The Opening - The Time Between Times

Jenny crept down the corridor. Each creaky floorboard was mapped out in her head and she stepped from corner to corner like playing a game of hopscotch back at school.

She never thought she'd miss school. Mrs Granger with her funny long nose and that wart on the lip. Her friend Sam had her in fits of giggles flapping his lips as she chalked on the board. A pang of guilt sliced through her belly whenever she thought about their private joke about warty Granger.

They were all memories now. She resisted stamping her foot and kicked the wall softly instead. It was so boring living with her great uncle after her father had died of Covid-19. Now cities were off limits for kids and the whole world was in stasis.

Covid-24 had taken hold and mass-crops had developed some type of antibacterial super strain. We were all shipped off to the country. Child laborers conscripted to cottage gardens and stately homes, organic farms and microbreweries. Anywhere which produced untreated, heirloom varieties of foods.

She giggled at the thought of the text she'd got from her friend Roger.

Working @ Goodachres brewery just outside Guildford. I drink as much as I make and spit in every second bottle. Goodachres' supply the underground parliament, C ya Soon Jen lol 😜

She stepped across the corridor to the next spot and a loud creak split the stale air. Shit, she'd forgotten the sequence. The grandfather clock loomed large ahead of her, only two meters distant.

The tippy-tap of typing stopped in the study a few doors down and she held her breath. A creaking and shifting noise from just beyond the door froze her in place. She leaned in to the wall and held her breathed, scared of her uncles reaction if he saw her near the clock again.

His obsession with antiques, and that clock was not normal.

Don't touch.

Don't go poking about... and especially that clock.

I don't even want to see you look at it.

She carried on, moving from safe spot to safe spot until she stood before it. A mahogany monster staring down at her ticking with that maddening repetitive metallic beat.

"Father," a loud call echoed down the corridor.

She spun around and saw Billy, her cousin at the top of the stairs grinning.

A loud stomping came from the study and the door was flung wide, just as that obnoxious brat piped up again.

"Father, Jenny is messing with the clock again."

Uncle Steven strode down the corridor, fists clenching at his sides "What have I told you about touching that clock."

Jenny hunkered down knowing what was to come. She steeled that place inside, swallowed the bile down to that diamond hard spot in her stomach which turned her blood to stone.

As she stared up at her uncle, his upraised fist shaking she could see the reflection of the clock face in the dusty portrait on the wall. One second to twelve.

Tick.

His fist began to descend.

The first bell of twelve midday chimed.

His fist halted.

The second bell didn't come. Dust motes drifted across the sunbeam in the corridor, illuminating and settling on the two wax work dummies.

The clock face lay still.

© Rowan Joyce, all rights reserved (with permission for anyone to use as the start of their story for this challenge).

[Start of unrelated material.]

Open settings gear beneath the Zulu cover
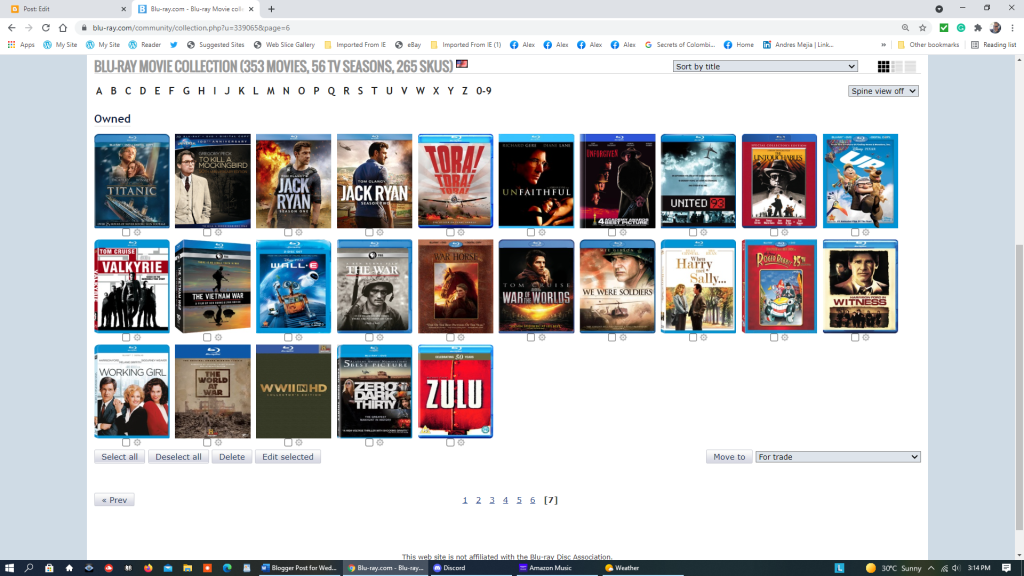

As you can see I have written to the crisis point. In this case between Jenny, her uncle and the clock's seeming suspension of time.

Some people might argue I write more back story than is necessary, and that it would have been possible to get to crisis point with a quicker build. But this would have been at the sacrifice of character development, each author is different. In my opinion 500 words is a reasonable count in which to build setting, history and reach a character crisis/conflict point, I would have done more revision if it had stretched much above the 500 word count.

I shall be publishing my own @raj808 ending to this story and taking part in my own challenge to fulfill the most basic three part character arc.

I will also be actively reading all of the short stories from this challenge, looking for the best to submit to @ocd's

Daily Community Curation magazine, which usually includes a vote of at least $5 minimum to post.

This prompt challenge will last for around a week until next week's prompt.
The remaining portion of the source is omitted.